→ Work instruction: Among the entries below, copy every line that carries the word "computer".

→ Task material:
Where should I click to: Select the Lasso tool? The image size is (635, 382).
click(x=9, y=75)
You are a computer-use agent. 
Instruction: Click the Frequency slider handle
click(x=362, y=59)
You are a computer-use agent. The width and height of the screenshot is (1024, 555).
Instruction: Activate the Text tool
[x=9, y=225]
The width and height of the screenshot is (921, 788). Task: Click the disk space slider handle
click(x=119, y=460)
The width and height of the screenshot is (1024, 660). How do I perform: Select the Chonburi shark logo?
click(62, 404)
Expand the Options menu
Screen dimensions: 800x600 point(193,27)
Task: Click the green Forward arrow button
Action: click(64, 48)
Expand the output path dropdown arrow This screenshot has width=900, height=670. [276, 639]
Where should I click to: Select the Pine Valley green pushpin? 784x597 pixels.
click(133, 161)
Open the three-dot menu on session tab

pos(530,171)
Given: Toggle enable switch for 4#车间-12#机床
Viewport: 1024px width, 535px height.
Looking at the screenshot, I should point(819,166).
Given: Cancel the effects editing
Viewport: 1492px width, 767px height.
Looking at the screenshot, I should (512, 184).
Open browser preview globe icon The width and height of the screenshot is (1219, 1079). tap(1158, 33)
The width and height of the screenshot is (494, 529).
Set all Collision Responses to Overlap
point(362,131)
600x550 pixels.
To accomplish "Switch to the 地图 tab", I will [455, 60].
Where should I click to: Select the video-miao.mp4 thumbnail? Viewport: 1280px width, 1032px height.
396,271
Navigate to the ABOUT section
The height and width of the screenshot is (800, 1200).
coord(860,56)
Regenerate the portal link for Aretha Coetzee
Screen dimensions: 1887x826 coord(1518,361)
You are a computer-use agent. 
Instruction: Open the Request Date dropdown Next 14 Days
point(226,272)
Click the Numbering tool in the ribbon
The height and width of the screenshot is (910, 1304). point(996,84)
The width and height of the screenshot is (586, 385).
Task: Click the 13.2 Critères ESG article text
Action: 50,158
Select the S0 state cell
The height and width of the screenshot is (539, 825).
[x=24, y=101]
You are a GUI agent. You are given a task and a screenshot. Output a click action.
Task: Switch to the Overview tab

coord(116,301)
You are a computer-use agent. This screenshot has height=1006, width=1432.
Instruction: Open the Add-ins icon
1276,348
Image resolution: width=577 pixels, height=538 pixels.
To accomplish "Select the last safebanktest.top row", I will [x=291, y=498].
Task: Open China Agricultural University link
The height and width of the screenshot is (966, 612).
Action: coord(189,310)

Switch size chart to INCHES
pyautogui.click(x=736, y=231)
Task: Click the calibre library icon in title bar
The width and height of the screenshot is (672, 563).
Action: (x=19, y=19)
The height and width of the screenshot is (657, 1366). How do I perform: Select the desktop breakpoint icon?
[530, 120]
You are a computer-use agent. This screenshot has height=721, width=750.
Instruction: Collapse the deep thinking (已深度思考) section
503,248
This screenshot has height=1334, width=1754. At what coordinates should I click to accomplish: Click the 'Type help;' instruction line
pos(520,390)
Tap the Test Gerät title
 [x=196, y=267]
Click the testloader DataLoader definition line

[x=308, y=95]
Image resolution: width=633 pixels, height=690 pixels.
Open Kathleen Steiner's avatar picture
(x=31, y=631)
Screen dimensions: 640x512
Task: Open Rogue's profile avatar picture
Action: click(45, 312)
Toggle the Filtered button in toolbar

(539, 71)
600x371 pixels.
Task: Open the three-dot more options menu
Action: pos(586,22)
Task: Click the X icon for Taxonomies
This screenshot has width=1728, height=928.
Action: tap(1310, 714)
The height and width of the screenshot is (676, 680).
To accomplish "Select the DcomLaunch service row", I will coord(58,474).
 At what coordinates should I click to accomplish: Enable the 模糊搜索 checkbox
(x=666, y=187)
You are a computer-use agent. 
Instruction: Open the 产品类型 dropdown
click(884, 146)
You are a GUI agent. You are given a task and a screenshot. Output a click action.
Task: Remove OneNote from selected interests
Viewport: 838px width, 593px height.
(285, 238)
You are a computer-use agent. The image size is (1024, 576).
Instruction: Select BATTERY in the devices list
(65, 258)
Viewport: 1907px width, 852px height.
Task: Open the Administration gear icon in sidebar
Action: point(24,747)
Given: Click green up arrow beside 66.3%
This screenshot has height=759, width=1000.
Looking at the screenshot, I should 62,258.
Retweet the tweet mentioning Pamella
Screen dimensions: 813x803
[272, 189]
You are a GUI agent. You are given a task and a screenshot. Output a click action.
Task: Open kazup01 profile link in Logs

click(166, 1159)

→ Task result:
You are a computer-use agent. 
You are a computer-use agent. The width and height of the screenshot is (1024, 555).
You are a computer-use agent. 
You are a computer-use agent. This screenshot has height=1006, width=1432.
You are a computer-use agent. This screenshot has height=721, width=750.
You are a computer-use agent. 
You are a computer-use agent. The image size is (1024, 576).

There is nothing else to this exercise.